Philadelphia is facing a public health crisis:

  1. In 2010, 66.3% of adults and 40.7% of children in Philadelphia were overweight or obese.
  2. Among counties containing one of the largest U.S. cities, Philadelphia County has the highest prevalence of hypertension (34.5%) and heart disease (4.7%), and the second-highest prevalence of obesity (29.3%) and diabetes (10.7%).
  3. Since 2000, approximately 24,000 Philadelphians have died of diseases caused by poor diet and insufficient physical activity.
  4. Nearly half of Philadelphia children are overweight or obese and few have opportunities for regular physical activity. One quarter of the City’s children do not get sustained (30 minutes) even once a week.
  5. On average, 46.9% of children citywide are either overweight or obese.¹

Active transportation can provide a critical source of daily exercise:

“Active commuting to and from school has been associated with an increase in moderate-to-vigorous physical activity and a decrease in body fat in children between 12 and 19 years old.”²

“The U.S. Department of Health and Human Services recommends at least 60 minutes of physical activity for children on most, preferably all days of the week. For children and adolescents, this regular physical activity helps build and maintain healthy bones and muscles, reduces the risk of developing obesity and chronic diseases, reduces feelings of depression and anxiety, and promotes psychological well-being.”³

“In 40 years, the percentage of children using active transportation to get to school has fallen from 48% in 1969 to 13% in 2009.”*

By encouraging regular physical activity-and teaching students how to be safe while doing so-Safe Routes Philly will help our children to live healthier and safer lives.

## [Records]
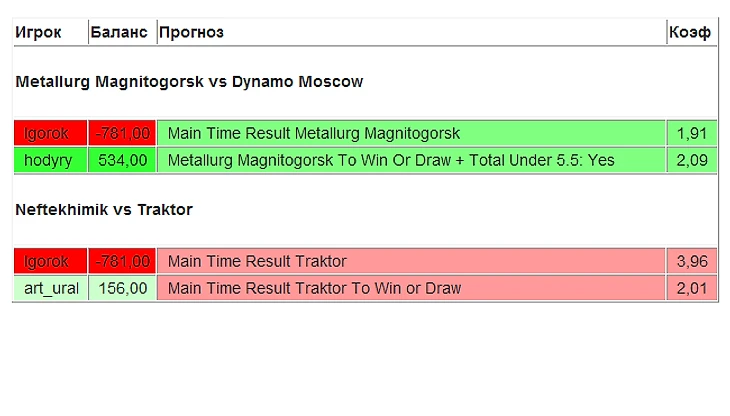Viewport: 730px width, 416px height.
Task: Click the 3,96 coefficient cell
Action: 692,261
---
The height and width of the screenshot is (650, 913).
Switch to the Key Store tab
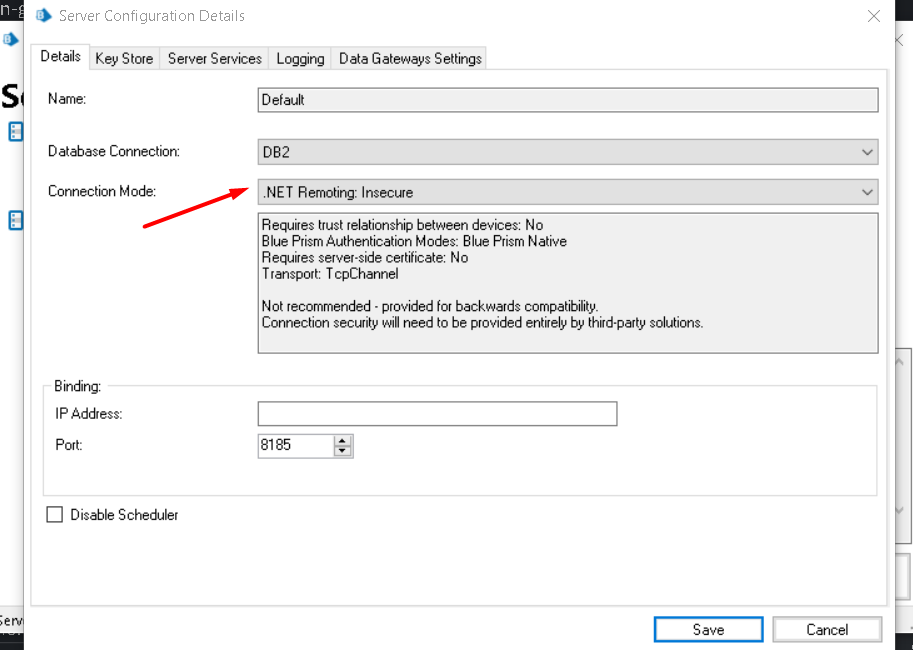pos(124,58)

## [Required action A]
In the text about Philadelphia's health crisis, what percentage of children used active transportation to get to school in 2009?
## [Required action B]
Continue the text about Philadelphia's health crisis and Safe Routes Philly from its final sentence.
The records have nothing to do with the text about Philadelphia's health crisis.

## [Written reply A]
13% of children used active transportation to get to school in 2009.

## [Written reply B]
¹[Sources: 1) 2010 PHMC Household Health Survey; 2) See Nat’l Ctr. for Chronic Disease Prevention and Health Promotion, U.S. Dep’t of Health and Human Services., Behavioral Risk Factor Surveillance System (2009); Nat’l Ctr. for Chronic Disease Prevention and Health Promotion, U.S. Dep’t of Health and Human Services., Behavioral Risk Factor Surveillance System (2008); 3) Philadelphia Department of Public Health Annual Vital Statistics Reports; Mokdad A et al. “Actual Causes of Death in the U.S. 2000.” Jama, 2004. (291)10:1238-1245.; 4-5) Philadelphia Health Management Corporation, Community Health Data Base, 2008 Southeastern Pennsylvania Household Health Survey]
²Source: 13 – Mendoza, J.A., Watson, K., Nguyen, N., Cerin, E., Baranowski, T., Nicklas, T.A. 2011. “Active Commuting to School and Association with Physical Activity and Adiposity among US Youth.” Journal of Physical Activity and Health 8(4): 488-495.